• Extracted material
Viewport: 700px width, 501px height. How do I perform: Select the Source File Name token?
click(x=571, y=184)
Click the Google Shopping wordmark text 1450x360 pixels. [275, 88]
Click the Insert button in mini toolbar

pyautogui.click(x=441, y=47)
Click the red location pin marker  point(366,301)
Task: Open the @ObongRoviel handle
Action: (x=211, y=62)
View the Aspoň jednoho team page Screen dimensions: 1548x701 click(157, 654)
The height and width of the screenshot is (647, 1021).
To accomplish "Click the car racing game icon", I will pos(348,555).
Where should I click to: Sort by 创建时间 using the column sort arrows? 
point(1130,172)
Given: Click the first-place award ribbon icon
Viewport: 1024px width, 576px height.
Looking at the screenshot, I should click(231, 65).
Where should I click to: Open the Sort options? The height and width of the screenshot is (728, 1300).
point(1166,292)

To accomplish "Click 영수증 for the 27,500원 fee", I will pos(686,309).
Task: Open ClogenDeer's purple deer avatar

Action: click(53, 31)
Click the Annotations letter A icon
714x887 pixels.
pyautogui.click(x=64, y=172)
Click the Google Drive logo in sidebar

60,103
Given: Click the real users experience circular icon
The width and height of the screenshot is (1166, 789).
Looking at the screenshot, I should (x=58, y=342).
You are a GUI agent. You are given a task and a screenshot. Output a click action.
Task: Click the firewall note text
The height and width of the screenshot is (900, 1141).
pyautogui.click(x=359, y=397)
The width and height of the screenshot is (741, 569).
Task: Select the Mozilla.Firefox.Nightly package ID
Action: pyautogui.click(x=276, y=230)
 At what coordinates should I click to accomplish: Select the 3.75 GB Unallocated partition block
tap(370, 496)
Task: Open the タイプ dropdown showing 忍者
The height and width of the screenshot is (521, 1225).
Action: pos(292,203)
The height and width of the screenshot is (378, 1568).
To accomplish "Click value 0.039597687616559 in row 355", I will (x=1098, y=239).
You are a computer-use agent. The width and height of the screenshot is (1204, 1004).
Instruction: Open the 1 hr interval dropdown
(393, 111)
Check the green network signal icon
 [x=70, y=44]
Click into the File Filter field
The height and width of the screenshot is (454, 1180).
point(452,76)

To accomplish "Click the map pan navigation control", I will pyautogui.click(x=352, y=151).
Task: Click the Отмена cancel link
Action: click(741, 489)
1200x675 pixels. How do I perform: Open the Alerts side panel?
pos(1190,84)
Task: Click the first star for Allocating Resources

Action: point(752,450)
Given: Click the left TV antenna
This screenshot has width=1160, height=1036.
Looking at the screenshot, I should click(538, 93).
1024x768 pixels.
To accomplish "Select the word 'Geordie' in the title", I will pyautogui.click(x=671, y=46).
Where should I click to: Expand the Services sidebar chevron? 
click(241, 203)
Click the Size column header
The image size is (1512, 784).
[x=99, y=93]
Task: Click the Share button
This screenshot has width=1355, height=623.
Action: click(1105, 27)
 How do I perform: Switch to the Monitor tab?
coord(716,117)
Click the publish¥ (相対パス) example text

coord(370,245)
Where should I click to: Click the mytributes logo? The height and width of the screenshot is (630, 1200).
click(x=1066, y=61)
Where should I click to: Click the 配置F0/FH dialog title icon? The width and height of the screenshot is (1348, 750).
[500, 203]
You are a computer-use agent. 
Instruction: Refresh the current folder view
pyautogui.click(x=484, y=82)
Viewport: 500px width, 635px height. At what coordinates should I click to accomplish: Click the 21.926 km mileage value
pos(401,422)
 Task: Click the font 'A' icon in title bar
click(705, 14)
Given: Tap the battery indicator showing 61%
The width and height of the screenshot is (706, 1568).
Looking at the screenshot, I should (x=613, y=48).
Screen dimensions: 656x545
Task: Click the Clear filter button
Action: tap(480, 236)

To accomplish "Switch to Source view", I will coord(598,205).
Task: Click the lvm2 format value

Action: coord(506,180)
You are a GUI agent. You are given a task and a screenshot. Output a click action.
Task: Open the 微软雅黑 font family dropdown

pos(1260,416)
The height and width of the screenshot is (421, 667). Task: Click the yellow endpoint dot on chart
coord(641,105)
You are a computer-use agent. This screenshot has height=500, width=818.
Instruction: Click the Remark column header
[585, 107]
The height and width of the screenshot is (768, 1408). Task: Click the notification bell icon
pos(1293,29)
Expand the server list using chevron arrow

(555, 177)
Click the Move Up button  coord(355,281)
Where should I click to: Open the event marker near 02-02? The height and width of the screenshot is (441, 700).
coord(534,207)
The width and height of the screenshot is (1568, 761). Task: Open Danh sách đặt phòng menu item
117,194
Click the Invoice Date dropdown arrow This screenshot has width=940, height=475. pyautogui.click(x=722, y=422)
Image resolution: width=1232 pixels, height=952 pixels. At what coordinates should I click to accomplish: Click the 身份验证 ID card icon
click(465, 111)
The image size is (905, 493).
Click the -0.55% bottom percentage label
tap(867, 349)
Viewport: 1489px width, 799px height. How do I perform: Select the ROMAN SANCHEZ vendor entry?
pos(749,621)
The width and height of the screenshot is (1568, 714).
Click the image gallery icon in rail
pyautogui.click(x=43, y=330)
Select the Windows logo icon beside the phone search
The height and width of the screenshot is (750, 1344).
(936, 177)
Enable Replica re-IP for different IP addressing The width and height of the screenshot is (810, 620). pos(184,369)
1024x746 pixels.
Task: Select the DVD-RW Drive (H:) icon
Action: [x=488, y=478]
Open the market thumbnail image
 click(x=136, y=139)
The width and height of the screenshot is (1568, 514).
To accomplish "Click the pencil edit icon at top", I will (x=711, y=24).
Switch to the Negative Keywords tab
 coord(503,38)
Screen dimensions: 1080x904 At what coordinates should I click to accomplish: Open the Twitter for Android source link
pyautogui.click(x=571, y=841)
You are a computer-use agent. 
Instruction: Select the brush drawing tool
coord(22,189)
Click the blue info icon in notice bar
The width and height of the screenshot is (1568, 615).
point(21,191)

• Assigned task
Return each line of the data above verbatim.

• Your response
Viewport: 700px width, 501px height. How do I perform: Select the Source File Name token?
click(x=571, y=184)
Click the Google Shopping wordmark text 1450x360 pixels. [275, 88]
Click the Insert button in mini toolbar

pyautogui.click(x=441, y=47)
Click the red location pin marker  point(366,301)
Task: Open the @ObongRoviel handle
Action: (x=211, y=62)
View the Aspoň jednoho team page Screen dimensions: 1548x701 click(157, 654)
The height and width of the screenshot is (647, 1021).
To accomplish "Click the car racing game icon", I will pos(348,555).
Where should I click to: Sort by 创建时间 using the column sort arrows? 
point(1130,172)
Given: Click the first-place award ribbon icon
Viewport: 1024px width, 576px height.
Looking at the screenshot, I should click(231, 65).
Where should I click to: Open the Sort options? The height and width of the screenshot is (728, 1300).
point(1166,292)

To accomplish "Click 영수증 for the 27,500원 fee", I will pos(686,309).
Task: Open ClogenDeer's purple deer avatar

Action: click(53, 31)
Click the Annotations letter A icon
714x887 pixels.
pyautogui.click(x=64, y=172)
Click the Google Drive logo in sidebar

60,103
Given: Click the real users experience circular icon
The width and height of the screenshot is (1166, 789).
Looking at the screenshot, I should (x=58, y=342).
You are a GUI agent. You are given a task and a screenshot. Output a click action.
Task: Click the firewall note text
The height and width of the screenshot is (900, 1141).
pyautogui.click(x=359, y=397)
The width and height of the screenshot is (741, 569).
Task: Select the Mozilla.Firefox.Nightly package ID
Action: pyautogui.click(x=276, y=230)
 At what coordinates should I click to accomplish: Select the 3.75 GB Unallocated partition block
tap(370, 496)
Task: Open the タイプ dropdown showing 忍者
The height and width of the screenshot is (521, 1225).
Action: pos(292,203)
The height and width of the screenshot is (378, 1568).
To accomplish "Click value 0.039597687616559 in row 355", I will (x=1098, y=239).
You are a computer-use agent. The width and height of the screenshot is (1204, 1004).
Instruction: Open the 1 hr interval dropdown
(393, 111)
Check the green network signal icon
 [x=70, y=44]
Click into the File Filter field
The height and width of the screenshot is (454, 1180).
point(452,76)

To accomplish "Click the map pan navigation control", I will pyautogui.click(x=352, y=151).
Task: Click the Отмена cancel link
Action: click(741, 489)
1200x675 pixels. How do I perform: Open the Alerts side panel?
pos(1190,84)
Task: Click the first star for Allocating Resources

Action: point(752,450)
Given: Click the left TV antenna
This screenshot has width=1160, height=1036.
Looking at the screenshot, I should click(538, 93).
1024x768 pixels.
To accomplish "Select the word 'Geordie' in the title", I will pyautogui.click(x=671, y=46).
Where should I click to: Expand the Services sidebar chevron? 
click(241, 203)
Click the Size column header
The image size is (1512, 784).
[x=99, y=93]
Task: Click the Share button
This screenshot has width=1355, height=623.
Action: click(1105, 27)
 How do I perform: Switch to the Monitor tab?
coord(716,117)
Click the publish¥ (相対パス) example text

coord(370,245)
Where should I click to: Click the mytributes logo? The height and width of the screenshot is (630, 1200).
click(x=1066, y=61)
Where should I click to: Click the 配置F0/FH dialog title icon? The width and height of the screenshot is (1348, 750).
[500, 203]
You are a computer-use agent. 
Instruction: Refresh the current folder view
pyautogui.click(x=484, y=82)
Viewport: 500px width, 635px height. At what coordinates should I click to accomplish: Click the 21.926 km mileage value
pos(401,422)
 Task: Click the font 'A' icon in title bar
click(705, 14)
Given: Tap the battery indicator showing 61%
The width and height of the screenshot is (706, 1568).
Looking at the screenshot, I should (x=613, y=48).
Screen dimensions: 656x545
Task: Click the Clear filter button
Action: tap(480, 236)

To accomplish "Switch to Source view", I will coord(598,205).
Task: Click the lvm2 format value

Action: coord(506,180)
You are a GUI agent. You are given a task and a screenshot. Output a click action.
Task: Open the 微软雅黑 font family dropdown

pos(1260,416)
The height and width of the screenshot is (421, 667). Task: Click the yellow endpoint dot on chart
coord(641,105)
You are a computer-use agent. This screenshot has height=500, width=818.
Instruction: Click the Remark column header
[585, 107]
The height and width of the screenshot is (768, 1408). Task: Click the notification bell icon
pos(1293,29)
Expand the server list using chevron arrow

(555, 177)
Click the Move Up button  coord(355,281)
Where should I click to: Open the event marker near 02-02? The height and width of the screenshot is (441, 700).
coord(534,207)
The width and height of the screenshot is (1568, 761). Task: Open Danh sách đặt phòng menu item
117,194
Click the Invoice Date dropdown arrow This screenshot has width=940, height=475. pyautogui.click(x=722, y=422)
Image resolution: width=1232 pixels, height=952 pixels. At what coordinates should I click to accomplish: Click the 身份验证 ID card icon
click(465, 111)
The image size is (905, 493).
Click the -0.55% bottom percentage label
tap(867, 349)
Viewport: 1489px width, 799px height. How do I perform: Select the ROMAN SANCHEZ vendor entry?
pos(749,621)
The width and height of the screenshot is (1568, 714).
Click the image gallery icon in rail
pyautogui.click(x=43, y=330)
Select the Windows logo icon beside the phone search
The height and width of the screenshot is (750, 1344).
(936, 177)
Enable Replica re-IP for different IP addressing The width and height of the screenshot is (810, 620). pos(184,369)
1024x746 pixels.
Task: Select the DVD-RW Drive (H:) icon
Action: [x=488, y=478]
Open the market thumbnail image
 click(x=136, y=139)
The width and height of the screenshot is (1568, 514).
To accomplish "Click the pencil edit icon at top", I will (x=711, y=24).
Switch to the Negative Keywords tab
 coord(503,38)
Screen dimensions: 1080x904 At what coordinates should I click to accomplish: Open the Twitter for Android source link
pyautogui.click(x=571, y=841)
You are a computer-use agent. 
Instruction: Select the brush drawing tool
coord(22,189)
Click the blue info icon in notice bar
The width and height of the screenshot is (1568, 615).
point(21,191)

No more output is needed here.